Un’auto-bomba dopo
l’altra e Beirut riprecipita nell’incubo d’una vita a misura d’esplosione, con
la paura, l’apprensione, la rabbia che tornano a dividere gli abitanti. La capitale
ne risulta segnata, chiudendosi in settori ancora più marcati di quelli d’appartenenza
etnico-confessionale: cristiano-maronita sulle colline centrosettentrionali,
sunnita nella fascia centrale e occidentale, sciita nella periferia sud. Alcuni
edifici di quest’ultima area, precisamente nel quartiere di Haret Hreik, sono
stati squarciati dall’esplosione di stamane. Cinque morti e una ventina di
feriti, alcuni gravi. Soldati in strada a prestare soccorso più che a ispezionare
una situazione che scivola sempre più nell’incontrollabile. La latitanza delle
istituzioni è ben incarnata dall’intervista di fine anno del presidente del
Parlamento Berry a un giornale locale. Nel commentare l’attentato mortale a Mohammad
Chatah del 27 dicembre scorso, Berry valutava che la futura bomba sarebbe
potuta toccare alla comunità sciita, come in effetti è avvenuto. Simili esplosioni
che colpiscono vertici politici di vari schieramenti - Chatah era stato
ministro ed era vicino allo schieramento di Saad Hariri, mentre l’auto-bomba di
oggi scoppia non lontano da un luogo simbolo della roccaforte sciita:
l’emittente Al-Manar - possono rappresentare una prosecuzione del conflitto in
corso oltre il confine siriano.
La rivendicazione di
taluni attentati (quello contro l’ambasciata iraniana a Beirut di novembre da
parte delle brigate jihadiste e filo qaediste Adballah Azzam e l’ipotizzata
risposta di ambienti vicini a Hezbollah per l’azione di cinque giorni or sono)
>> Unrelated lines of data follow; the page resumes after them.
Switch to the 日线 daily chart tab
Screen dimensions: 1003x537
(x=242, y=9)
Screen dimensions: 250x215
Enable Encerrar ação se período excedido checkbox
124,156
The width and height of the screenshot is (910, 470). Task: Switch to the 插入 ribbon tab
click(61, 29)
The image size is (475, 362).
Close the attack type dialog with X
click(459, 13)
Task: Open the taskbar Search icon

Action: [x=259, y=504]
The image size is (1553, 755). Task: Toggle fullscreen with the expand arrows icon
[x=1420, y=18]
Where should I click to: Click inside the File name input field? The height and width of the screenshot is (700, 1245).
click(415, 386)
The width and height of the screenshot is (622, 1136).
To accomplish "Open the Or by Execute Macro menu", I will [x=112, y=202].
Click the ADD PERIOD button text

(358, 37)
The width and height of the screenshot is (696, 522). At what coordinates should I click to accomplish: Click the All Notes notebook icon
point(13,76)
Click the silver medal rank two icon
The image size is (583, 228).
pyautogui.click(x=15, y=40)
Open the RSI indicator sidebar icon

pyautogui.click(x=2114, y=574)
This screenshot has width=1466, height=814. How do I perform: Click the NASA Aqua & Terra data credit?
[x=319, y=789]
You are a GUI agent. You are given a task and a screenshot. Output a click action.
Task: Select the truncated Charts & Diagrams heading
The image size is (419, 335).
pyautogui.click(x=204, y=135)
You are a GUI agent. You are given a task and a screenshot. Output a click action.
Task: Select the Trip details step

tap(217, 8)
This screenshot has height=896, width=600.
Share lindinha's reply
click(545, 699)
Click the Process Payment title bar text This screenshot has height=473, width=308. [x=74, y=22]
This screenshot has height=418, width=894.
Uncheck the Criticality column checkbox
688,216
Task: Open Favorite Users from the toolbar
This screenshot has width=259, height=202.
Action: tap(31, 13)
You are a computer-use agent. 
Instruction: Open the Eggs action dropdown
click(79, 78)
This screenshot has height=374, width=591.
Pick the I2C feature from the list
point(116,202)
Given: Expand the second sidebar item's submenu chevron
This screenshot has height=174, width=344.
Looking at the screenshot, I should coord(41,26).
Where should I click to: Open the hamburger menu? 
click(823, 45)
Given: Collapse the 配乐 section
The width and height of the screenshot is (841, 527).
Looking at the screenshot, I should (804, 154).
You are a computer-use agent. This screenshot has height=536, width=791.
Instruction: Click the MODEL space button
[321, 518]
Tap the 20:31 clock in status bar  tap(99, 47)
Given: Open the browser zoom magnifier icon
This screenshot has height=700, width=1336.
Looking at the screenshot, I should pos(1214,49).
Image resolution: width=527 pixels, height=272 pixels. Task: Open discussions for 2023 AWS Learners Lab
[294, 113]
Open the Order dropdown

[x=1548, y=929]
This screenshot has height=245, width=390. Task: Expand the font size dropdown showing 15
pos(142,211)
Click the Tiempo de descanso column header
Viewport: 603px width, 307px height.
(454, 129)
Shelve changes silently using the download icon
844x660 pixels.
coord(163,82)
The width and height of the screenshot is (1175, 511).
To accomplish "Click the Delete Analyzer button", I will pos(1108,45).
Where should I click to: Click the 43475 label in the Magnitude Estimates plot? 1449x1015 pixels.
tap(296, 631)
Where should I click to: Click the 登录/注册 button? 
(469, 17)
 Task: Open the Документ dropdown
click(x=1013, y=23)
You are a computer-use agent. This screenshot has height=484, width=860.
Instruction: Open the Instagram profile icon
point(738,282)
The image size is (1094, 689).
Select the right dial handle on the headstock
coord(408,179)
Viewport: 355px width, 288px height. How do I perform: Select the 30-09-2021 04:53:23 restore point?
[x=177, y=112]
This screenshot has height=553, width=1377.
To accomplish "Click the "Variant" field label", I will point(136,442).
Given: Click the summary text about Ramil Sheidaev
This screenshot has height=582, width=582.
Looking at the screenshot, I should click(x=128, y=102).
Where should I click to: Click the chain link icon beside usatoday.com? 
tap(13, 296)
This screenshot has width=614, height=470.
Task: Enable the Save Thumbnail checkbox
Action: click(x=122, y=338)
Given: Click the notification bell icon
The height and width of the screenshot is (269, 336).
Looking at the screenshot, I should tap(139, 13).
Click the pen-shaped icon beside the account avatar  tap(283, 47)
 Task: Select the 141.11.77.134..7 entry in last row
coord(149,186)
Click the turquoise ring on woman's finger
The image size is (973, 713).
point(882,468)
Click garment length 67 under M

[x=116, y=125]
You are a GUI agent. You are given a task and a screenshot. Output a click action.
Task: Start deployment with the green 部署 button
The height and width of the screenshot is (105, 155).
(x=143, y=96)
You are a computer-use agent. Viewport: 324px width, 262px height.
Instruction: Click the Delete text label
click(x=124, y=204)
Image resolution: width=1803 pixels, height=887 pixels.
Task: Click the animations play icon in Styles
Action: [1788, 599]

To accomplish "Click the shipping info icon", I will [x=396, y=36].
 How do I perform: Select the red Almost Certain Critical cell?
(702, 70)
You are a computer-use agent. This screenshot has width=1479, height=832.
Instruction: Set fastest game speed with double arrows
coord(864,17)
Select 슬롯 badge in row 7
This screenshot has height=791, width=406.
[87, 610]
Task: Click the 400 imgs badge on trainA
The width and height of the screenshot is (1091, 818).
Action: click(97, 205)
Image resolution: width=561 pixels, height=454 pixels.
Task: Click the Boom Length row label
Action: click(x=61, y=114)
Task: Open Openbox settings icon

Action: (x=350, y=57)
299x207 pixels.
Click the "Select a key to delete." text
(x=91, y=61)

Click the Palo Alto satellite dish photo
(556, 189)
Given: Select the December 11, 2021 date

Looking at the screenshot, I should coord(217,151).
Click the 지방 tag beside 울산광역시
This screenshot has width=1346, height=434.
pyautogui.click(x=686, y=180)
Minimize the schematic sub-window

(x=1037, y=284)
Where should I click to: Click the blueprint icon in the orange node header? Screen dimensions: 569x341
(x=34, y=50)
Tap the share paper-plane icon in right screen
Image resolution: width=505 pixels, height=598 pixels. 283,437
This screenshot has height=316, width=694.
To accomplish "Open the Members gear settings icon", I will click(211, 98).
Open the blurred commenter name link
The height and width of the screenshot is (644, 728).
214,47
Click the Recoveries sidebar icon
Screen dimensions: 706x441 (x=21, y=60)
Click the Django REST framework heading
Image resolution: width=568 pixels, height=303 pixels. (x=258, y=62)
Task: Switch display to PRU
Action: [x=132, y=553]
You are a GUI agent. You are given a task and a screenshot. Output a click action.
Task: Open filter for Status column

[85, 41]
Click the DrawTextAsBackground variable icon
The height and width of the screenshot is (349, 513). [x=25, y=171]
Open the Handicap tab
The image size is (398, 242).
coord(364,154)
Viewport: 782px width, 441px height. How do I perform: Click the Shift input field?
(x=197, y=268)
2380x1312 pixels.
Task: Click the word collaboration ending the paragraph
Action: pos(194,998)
può essere una chiave di lettura. Però usare le strade della capitale libanese,
dove vive la propria gente, come dependance dello sporco conflitto siriano
risulterebbe piuttosto sconveniente al Partito di Dio. E’ più facile che i filo
qaedisti seminino terrore fra gli sciiti del Libano piuttosto che agenti Hez
attacchino in patria gli avversari scatenando rappresaglie nemiche. L’unica
certezza è l’immobilità dell’esercito libanese, ulteriormente confermata da
questi eventi. Certo il nemico armato di auto-bomba pare inafferrabile, agisce
nell’ombra oppure s’infila negli stessi organi di sicurezza. Quest’ultimi possono
aver rilanciato la pratica del terrore che accantona altri temi politici col
fattivo contributo di svariate Intelligence (saudita, iraniana, israeliana,
siriana) che operano nella piccola ma strategica nazione mediterranea a
copertura degli interessi economici, finanziari e geopolitici di tutti questi
soggetti. Le occupazioni militari israeliana e siriana di svariati tratti di
territorio sovrano, operate fra il 1978 e il 2005, rappresentano un passato vivo
nella memoria ormai di tre generazioni.
Ma la politica reale
riporta al presente della guerra per procura che kamikaze combattono a Beirut,
mentre i fratelli jihadisti sono impegnati da Aleppo a Damasco. Dove, sul
versate opposto a difesa di Asad, combattono
anche i miliziani di Hezbollah. I rinvenuti cadaveri di loro commilitoni e in
questi giorni quello mutilato d’un proprio comandante contribuiscono a
riaccendere odi. E se qualche politico per l’attentato a Chatah aveva indicato un
rude schiaffo alla ripresa del processo agli assassini di Rafiq Hariri, di cui
sono accusati in contumacia cinque miliziani di rango del Partito di Dio, negli
odierni commenti politici all’ennesima strage interna nessuno fa più cenno a
tale ipotesi. Ogni leader sembra tremare al pensiero della debolezza d’un Paese
senza governo (Miqati è da tempo dimissionario), addirittura anche i leader
nazionalisti Gemayel (Kataeb) e Geagea (Forze libanesi) parlano di pericolo e
del bisogno di far stringere tutti i partiti a difesa dell’unità della nazione.
L’ex premier Hariri jr, dal suo autoesilio diviso fra Parigi e Riyad, ha invece
tenuto a rimarcare che l’attentato agli abitanti dell’estrema periferia sud
della capitale è diretta conseguenza del coinvolgimento nella guerra siriana
delle milizie sciite. “Interesse dei
libanesi è tenersi fuori dai conflitti regionali”. Facile dirlo dalla
propria attuale posizione, più difficile viverlo a Beirut.